> _What to work on_
Convert the lines in the stretch from the line containing "Task: Open the Discord social icon" through the line containing "I will point(585,467)." into a numbered list, leaving out any blank lines.

> _Dataset excerpts_
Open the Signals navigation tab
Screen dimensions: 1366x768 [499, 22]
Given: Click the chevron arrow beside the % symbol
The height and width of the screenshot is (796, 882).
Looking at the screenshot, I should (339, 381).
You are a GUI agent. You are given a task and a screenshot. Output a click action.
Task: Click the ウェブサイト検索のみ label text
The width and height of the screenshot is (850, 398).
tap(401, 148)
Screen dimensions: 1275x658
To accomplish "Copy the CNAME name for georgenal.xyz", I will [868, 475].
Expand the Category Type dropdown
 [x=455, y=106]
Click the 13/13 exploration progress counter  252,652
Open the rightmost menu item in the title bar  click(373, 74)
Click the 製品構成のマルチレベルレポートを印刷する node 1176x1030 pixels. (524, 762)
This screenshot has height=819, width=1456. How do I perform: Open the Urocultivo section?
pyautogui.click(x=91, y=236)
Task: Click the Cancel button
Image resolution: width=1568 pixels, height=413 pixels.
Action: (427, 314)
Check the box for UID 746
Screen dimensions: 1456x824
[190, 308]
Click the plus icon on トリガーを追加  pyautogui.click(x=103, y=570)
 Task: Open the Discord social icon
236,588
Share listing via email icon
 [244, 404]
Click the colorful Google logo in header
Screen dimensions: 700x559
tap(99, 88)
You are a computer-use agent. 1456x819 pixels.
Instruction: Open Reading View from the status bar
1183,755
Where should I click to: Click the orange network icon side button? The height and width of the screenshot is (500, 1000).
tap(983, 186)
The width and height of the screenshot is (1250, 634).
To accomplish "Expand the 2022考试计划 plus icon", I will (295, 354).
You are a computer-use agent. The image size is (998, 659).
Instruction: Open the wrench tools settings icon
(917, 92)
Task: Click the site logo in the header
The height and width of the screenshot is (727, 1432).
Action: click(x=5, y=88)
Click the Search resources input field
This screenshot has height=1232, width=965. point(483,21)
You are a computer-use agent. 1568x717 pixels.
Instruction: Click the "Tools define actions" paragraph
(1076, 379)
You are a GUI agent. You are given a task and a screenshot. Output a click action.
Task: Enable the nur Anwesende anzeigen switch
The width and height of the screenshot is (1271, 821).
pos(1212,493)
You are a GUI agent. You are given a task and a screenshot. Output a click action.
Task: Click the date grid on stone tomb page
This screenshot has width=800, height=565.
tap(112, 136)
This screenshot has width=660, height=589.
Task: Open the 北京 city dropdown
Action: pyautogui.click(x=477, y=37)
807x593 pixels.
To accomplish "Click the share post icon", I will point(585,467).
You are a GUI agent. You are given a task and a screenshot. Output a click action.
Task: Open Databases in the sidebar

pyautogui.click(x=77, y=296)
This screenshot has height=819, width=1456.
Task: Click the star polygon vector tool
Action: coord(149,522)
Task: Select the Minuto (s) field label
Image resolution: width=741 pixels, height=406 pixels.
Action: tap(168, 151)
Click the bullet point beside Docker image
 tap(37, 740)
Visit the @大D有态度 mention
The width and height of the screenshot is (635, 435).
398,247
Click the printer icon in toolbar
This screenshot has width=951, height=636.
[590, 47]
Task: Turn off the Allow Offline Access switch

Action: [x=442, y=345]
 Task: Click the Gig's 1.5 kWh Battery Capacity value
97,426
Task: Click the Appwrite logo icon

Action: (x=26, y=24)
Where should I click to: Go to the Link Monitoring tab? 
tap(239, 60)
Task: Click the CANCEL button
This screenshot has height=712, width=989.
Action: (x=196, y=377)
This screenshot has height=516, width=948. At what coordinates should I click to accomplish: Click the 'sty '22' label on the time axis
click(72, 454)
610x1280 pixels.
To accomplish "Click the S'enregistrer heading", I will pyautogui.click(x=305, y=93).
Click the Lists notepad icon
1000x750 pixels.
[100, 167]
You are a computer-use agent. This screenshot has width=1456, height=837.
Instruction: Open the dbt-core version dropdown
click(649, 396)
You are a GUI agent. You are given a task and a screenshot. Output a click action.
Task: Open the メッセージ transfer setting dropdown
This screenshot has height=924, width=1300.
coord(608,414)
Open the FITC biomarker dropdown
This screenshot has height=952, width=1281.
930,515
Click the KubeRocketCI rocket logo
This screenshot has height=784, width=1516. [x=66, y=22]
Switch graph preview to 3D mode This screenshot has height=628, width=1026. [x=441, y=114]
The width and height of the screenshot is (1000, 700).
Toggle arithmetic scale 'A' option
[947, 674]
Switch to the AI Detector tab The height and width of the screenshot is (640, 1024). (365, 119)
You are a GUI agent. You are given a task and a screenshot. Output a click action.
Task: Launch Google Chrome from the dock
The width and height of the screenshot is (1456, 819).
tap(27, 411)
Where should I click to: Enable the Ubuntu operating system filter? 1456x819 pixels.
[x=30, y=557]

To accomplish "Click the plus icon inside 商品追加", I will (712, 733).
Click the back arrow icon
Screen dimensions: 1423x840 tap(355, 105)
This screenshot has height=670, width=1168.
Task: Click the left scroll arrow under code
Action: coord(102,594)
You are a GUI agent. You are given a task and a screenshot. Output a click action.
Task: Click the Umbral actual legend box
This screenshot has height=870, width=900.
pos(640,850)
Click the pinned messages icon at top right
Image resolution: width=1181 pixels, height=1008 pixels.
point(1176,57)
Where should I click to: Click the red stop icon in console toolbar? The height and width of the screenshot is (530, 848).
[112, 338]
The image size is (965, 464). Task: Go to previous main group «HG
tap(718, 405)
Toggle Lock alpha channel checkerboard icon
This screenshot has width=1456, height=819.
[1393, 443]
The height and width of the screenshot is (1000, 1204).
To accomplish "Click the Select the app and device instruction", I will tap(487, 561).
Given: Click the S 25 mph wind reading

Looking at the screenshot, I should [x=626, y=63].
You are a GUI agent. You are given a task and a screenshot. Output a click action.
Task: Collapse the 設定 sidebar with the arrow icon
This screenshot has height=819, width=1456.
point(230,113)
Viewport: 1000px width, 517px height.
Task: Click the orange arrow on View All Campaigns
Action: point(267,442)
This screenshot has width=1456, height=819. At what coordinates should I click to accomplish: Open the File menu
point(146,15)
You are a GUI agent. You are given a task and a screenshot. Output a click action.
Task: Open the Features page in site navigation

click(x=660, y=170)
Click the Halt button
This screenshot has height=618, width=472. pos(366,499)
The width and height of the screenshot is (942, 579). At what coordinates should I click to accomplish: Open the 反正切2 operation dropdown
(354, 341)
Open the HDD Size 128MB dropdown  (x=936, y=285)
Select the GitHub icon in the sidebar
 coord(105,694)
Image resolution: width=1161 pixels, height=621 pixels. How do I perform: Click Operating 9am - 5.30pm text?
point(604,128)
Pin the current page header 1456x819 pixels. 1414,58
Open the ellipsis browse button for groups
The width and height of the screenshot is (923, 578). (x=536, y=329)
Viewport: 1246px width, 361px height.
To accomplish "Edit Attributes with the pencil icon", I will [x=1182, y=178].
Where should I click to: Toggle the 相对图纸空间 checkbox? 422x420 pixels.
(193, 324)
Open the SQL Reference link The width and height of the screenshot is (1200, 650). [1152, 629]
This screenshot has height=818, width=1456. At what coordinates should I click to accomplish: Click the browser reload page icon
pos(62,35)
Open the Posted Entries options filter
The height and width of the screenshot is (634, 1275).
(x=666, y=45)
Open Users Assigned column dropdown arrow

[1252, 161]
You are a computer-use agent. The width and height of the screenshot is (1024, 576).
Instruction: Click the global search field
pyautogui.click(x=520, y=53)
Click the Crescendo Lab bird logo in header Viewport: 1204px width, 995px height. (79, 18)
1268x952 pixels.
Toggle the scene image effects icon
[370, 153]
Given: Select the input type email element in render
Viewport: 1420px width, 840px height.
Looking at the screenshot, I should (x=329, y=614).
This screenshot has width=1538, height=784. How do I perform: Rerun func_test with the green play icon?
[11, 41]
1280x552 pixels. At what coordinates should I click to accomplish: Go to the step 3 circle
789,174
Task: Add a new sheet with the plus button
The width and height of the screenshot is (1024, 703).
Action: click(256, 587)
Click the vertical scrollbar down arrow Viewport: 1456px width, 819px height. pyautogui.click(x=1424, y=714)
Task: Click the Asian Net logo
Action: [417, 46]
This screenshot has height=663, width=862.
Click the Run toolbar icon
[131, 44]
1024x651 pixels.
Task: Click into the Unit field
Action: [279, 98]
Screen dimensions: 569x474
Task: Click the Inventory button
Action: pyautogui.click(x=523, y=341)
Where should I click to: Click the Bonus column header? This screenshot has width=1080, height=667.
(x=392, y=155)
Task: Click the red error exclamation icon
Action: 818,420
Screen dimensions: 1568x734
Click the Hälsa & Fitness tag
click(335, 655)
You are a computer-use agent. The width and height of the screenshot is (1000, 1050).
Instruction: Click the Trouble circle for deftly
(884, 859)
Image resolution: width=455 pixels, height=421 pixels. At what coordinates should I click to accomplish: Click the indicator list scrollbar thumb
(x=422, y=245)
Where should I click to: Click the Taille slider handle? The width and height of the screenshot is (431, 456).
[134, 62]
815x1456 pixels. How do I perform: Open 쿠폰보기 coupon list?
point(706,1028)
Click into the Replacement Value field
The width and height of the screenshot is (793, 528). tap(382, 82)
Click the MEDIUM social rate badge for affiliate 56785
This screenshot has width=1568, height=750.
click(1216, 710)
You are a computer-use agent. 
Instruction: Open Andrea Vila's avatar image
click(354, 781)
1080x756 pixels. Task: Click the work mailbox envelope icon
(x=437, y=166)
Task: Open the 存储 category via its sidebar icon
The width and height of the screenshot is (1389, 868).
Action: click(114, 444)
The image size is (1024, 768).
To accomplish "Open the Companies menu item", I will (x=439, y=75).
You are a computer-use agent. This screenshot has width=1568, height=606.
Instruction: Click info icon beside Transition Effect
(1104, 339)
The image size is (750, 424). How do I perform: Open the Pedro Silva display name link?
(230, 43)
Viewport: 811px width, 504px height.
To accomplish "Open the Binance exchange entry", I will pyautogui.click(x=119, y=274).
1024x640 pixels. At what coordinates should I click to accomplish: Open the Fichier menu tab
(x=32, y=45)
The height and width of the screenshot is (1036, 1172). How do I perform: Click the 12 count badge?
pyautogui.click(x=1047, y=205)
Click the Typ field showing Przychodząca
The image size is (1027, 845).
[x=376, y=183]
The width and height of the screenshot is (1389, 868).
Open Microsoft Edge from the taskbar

> _Answer_
1.  Task: Open the Discord social icon
2. 236,588
3. Share listing via email icon
4.  [244, 404]
5. Click the colorful Google logo in header
6. Screen dimensions: 700x559
7. tap(99, 88)
8. You are a computer-use agent. 1456x819 pixels.
9. Instruction: Open Reading View from the status bar
10. 1183,755
11. Where should I click to: Click the orange network icon side button? The height and width of the screenshot is (500, 1000).
12. tap(983, 186)
13. The width and height of the screenshot is (1250, 634).
14. To accomplish "Expand the 2022考试计划 plus icon", I will (295, 354).
15. You are a computer-use agent. The image size is (998, 659).
16. Instruction: Open the wrench tools settings icon
17. (917, 92)
18. Task: Click the site logo in the header
19. The height and width of the screenshot is (727, 1432).
20. Action: click(x=5, y=88)
21. Click the Search resources input field
22. This screenshot has height=1232, width=965. point(483,21)
23. You are a computer-use agent. 1568x717 pixels.
24. Instruction: Click the "Tools define actions" paragraph
25. (1076, 379)
26. You are a GUI agent. You are given a task and a screenshot. Output a click action.
27. Task: Enable the nur Anwesende anzeigen switch
28. The width and height of the screenshot is (1271, 821).
29. pos(1212,493)
30. You are a GUI agent. You are given a task and a screenshot. Output a click action.
31. Task: Click the date grid on stone tomb page
32. This screenshot has width=800, height=565.
33. tap(112, 136)
34. This screenshot has width=660, height=589.
35. Task: Open the 北京 city dropdown
36. Action: pyautogui.click(x=477, y=37)
37. 807x593 pixels.
38. To accomplish "Click the share post icon", I will point(585,467).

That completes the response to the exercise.